Any pointers are greatly appreciated.
Originally Posted by GinoGT,Dec 22 2008, 07:52 PM
Just install the caliper and do a proper brake bleed. Don't cut corners on your brakes, unless you're hoping to win a Darwin Award.
Im trying to determine if all wheels are necessary since I am only working with one.
Here's what I have to do as I understand it, feel free to correct anything.

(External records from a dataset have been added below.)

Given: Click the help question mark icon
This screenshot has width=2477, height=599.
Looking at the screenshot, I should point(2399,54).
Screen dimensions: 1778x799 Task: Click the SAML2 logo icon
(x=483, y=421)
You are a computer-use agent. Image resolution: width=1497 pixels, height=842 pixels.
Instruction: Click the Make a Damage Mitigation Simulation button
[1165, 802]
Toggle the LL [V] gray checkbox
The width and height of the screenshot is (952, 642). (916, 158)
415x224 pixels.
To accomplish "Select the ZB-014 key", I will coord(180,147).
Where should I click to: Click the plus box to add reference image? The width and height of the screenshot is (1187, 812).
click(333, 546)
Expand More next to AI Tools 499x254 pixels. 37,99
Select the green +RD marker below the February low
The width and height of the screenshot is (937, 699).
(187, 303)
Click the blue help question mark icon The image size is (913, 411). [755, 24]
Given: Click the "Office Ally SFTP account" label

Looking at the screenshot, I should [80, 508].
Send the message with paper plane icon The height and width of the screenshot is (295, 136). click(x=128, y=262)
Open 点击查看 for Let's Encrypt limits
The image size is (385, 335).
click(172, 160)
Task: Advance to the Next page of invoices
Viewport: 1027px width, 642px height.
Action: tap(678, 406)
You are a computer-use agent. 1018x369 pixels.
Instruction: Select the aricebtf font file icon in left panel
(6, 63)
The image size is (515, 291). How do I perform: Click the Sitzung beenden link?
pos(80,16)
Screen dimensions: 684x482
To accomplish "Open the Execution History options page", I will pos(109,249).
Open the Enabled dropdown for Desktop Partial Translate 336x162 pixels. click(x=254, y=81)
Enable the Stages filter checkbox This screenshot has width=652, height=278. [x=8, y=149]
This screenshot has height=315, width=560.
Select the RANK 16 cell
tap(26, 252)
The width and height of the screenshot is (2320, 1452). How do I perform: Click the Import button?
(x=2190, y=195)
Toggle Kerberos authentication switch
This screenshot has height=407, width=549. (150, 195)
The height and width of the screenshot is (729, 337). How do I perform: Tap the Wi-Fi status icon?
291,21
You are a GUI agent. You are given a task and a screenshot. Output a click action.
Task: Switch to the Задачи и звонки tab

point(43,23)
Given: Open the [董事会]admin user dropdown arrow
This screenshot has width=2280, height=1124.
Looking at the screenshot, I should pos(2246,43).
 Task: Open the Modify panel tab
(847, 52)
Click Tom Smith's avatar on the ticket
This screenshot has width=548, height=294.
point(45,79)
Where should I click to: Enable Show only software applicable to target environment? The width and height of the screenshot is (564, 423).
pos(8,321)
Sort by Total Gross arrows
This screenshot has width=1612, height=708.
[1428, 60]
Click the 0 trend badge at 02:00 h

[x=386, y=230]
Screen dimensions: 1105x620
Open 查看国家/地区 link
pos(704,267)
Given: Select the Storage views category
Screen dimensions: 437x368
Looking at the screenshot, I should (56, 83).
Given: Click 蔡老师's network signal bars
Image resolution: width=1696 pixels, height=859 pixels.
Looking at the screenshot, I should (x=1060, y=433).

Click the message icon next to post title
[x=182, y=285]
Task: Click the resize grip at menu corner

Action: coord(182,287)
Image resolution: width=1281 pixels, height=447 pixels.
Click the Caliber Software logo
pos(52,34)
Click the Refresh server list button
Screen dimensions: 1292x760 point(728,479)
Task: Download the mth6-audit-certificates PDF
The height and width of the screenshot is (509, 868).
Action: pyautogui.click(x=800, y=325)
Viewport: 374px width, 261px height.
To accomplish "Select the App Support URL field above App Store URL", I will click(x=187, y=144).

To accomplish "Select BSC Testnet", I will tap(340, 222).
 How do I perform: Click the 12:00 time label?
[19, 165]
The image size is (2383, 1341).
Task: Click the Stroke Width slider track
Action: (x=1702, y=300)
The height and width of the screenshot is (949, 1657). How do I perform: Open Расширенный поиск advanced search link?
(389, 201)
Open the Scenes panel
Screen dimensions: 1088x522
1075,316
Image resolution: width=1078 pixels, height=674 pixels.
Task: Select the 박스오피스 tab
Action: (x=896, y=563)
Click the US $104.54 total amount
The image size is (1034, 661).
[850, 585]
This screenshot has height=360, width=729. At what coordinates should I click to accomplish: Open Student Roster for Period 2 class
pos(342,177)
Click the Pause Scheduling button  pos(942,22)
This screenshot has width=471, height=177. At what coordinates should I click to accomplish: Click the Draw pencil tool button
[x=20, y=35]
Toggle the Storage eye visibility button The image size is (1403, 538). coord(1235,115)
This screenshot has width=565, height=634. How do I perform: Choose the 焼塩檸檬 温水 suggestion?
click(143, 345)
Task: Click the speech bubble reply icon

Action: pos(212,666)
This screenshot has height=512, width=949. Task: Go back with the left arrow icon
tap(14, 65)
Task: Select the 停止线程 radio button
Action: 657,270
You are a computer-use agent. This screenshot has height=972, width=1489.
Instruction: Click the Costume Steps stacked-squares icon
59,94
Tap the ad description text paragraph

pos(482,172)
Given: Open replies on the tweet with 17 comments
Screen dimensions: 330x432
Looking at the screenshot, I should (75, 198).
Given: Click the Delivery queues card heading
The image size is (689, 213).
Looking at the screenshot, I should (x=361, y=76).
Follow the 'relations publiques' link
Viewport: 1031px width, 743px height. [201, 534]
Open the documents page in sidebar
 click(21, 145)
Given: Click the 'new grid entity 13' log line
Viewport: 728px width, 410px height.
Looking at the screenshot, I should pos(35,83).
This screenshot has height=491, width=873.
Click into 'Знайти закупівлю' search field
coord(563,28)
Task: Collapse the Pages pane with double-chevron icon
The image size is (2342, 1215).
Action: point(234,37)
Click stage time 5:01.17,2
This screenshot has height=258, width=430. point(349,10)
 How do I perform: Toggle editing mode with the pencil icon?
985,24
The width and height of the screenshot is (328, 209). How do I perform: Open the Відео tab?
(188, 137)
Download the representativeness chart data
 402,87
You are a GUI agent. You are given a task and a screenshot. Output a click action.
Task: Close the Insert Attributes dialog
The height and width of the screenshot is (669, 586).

1. connect brake line to new caliper
2. connect one end of tubing to brake bleed valve
3. put other end into container containing new brake fluid
4. open bleed valve
5. pump brake a few times until i do not see air bubbles come out. make sure reservoir stays full so air doesnt get sucked in
I wouldn't don't do a gravity bleed at all in this case. There will probably be just too much air in the system. You use two people. You make sure resevoir is not close to empty. You crack bleed valve. They depress brake pedal and hold it down. You close valve. Tell them to release brake pedal. Lather, rinse, repeat till no more air. All the while you make sure resevoir doesn't go empty.
You also return the old brake caliper for core AFTER you have put on the new one. That's how core charges work.
You SHOULD actually be doing work on both sides of the car at this point (you surely are changing both sets of brake pads on that end (front or rear) of the car, right? You simply don't need to do a bleed on the other corners if you don't disconnect them.
You also return the old brake caliper for core AFTER you have put on the new one. That's how core charges work.
You SHOULD actually be doing work on both sides of the car at this point (you surely are changing both sets of brake pads on that end (front or rear) of the car, right? You simply don't need to do a bleed on the other corners if you don't disconnect them.